3. Representing the shopping cart’s static data in the Table service
In the previous section, we
looked at how you could store the shopping cart in SQL Azure and how you
could scale it out horizontally if necessary. Although it’s possible to
scale out a SQL Azure database, it still requires you to add some
manual partitioning code
at the application layer. We’ll now look at how you could represent the
shopping cart table in the Table service, and at how you can use the
built-in partitioning model to scale out your tables.
Due to the architecture
of the Table service, there’s no facility to perform a server-side join
between a Shirts table and the ShoppingCart table. This effectively
leaves you two options when you have data that resides on two different
tables:
For now, we’ll ignore the
duplicate data option (we’ll cover that in the next section), and we’ll
focus on client-side data joining. But before we look at joining the
data on the client side, let’s take a peek at how you could represent
the ShoppingCart table in the Table service.
Shoppingcart Entity
In the SQL Azure
implementation of our shopping cart data model, there were two tables
(ShoppingCart and ShoppingCartItems). Because the Table service isn’t a
relational database and doesn’t support joining between tables, you can
represent the shopping cart as a single table (ShoppingCart). Within the
ShoppingCart table you can store the entity as follows:
public class ShoppingCartItem : TableServiceEntity
{
public string Shirt {get;set;}
public string Material { get; set; }
public string Size { get; set; }
}
Consider the definition of the ShoppingCartItem
entity.
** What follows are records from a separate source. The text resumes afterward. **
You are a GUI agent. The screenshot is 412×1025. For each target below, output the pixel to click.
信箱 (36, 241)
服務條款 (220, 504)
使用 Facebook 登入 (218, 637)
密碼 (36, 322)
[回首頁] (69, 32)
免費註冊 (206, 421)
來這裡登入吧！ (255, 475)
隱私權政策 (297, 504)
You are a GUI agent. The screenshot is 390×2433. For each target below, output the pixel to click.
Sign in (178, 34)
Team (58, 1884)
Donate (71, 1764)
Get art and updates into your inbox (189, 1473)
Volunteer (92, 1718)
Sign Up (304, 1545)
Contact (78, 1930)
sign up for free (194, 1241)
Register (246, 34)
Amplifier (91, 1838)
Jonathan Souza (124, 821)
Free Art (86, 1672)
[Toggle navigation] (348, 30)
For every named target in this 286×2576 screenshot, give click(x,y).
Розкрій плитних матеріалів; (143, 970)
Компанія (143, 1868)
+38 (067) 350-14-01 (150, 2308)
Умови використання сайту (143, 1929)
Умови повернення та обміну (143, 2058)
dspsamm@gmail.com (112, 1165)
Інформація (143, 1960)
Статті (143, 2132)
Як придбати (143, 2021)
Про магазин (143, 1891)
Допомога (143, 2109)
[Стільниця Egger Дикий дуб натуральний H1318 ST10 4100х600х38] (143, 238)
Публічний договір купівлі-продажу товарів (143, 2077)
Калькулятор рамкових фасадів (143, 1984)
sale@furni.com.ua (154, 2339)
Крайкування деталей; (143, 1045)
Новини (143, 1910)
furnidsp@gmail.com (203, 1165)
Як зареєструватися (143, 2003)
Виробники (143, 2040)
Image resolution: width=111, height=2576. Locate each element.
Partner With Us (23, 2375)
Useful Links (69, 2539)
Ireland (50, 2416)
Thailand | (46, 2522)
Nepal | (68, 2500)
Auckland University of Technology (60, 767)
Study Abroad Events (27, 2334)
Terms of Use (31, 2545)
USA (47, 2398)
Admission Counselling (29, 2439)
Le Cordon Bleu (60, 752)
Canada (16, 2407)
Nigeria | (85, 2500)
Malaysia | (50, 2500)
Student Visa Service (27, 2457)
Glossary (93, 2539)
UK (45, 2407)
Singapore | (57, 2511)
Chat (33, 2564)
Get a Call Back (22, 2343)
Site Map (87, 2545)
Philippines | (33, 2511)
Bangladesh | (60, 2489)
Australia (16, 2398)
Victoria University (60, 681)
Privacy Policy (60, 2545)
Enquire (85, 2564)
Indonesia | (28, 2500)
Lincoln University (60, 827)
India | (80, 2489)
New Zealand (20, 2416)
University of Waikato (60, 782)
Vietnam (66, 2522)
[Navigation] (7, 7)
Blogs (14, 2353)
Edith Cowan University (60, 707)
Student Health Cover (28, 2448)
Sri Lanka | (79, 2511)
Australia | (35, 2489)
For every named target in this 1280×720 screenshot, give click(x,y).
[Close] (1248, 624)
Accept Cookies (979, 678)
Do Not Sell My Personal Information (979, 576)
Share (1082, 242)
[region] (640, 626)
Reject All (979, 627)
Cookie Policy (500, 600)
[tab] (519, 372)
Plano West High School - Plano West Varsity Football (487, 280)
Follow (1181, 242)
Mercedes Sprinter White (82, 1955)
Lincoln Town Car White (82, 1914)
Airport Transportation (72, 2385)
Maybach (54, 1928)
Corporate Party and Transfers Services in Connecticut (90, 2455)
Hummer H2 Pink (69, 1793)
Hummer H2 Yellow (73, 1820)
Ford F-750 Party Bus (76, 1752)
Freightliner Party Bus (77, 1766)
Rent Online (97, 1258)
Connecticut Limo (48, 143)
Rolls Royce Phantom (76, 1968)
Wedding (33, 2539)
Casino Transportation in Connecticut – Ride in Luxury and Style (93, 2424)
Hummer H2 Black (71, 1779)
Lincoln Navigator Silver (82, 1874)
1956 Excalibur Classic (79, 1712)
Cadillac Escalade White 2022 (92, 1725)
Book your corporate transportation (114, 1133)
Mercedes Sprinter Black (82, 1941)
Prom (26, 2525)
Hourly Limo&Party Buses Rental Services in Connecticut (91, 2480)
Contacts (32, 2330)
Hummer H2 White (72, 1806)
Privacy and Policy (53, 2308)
Because both the material and size data are cached in memory,
you can simply store a reference to the data (the row key for the
material and size) and then perform a client-side join between the
shopping cart entity and the cached versions of the Material and
SizeType entities. Because the cached data is a small set of static
reference data, and it’s being joined to a small set of shopping cart
data, this technique is appropriate.
To
join these two sets of data, you can define a new entity that will
represent a strong version of your shopping cart item, as follows:
public class StrongShoppingCartItem
{
public Shirt SelectedShirt { get; set; }
public SizeType Size { get; set; }
public Material Material { get; set; }
}
As you can see, this code
represents the shopping cart item with a reference to each entity rather
than the using an ID reference.
Now that you have the stronger version of the entity, you need to populate it, like this:
var materials = (IEnumerable<Material>)Cache["materials"];
var sizeTypes = (IEnumerable<SizeType>)Cache["sizeTypes"];
var shoppingCartItemContext = new ShoppingCartItemContext ();
var shoppingCartItems =
shoppingCartItemContext.ShoppingCartItem.ToList();
var q = from shoppingCartItem in shoppingCartItems
join sizeType in sizeTypes
on shoppingCartItem.Size.RowKey equals sizeType.RowKey
join material in materials
on shoppingCartItem.Material.RowKey equals material.RowKey
select new StrongShoppingCartItem
{
SelectedShirt = new Shirt(),
Material = material,
Size = sizeType
};
The cool thing about the
preceding query is that because the size type and materials are cached,
you don’t need to make any extra table service calls to get the
reference data. This is all performed in-memory using LINQ to Objects.
Warning
This technique is super cool
for small datasets. Make sure you check your performance on large
datasets, such as when you have millions of rows, because it may not
meet your needs.
The
previous example improved performance and saved money by joining static
data. Although this works well for static data, it doesn’t work so well
for nonstatic data—dynamic data or infrequently changing data.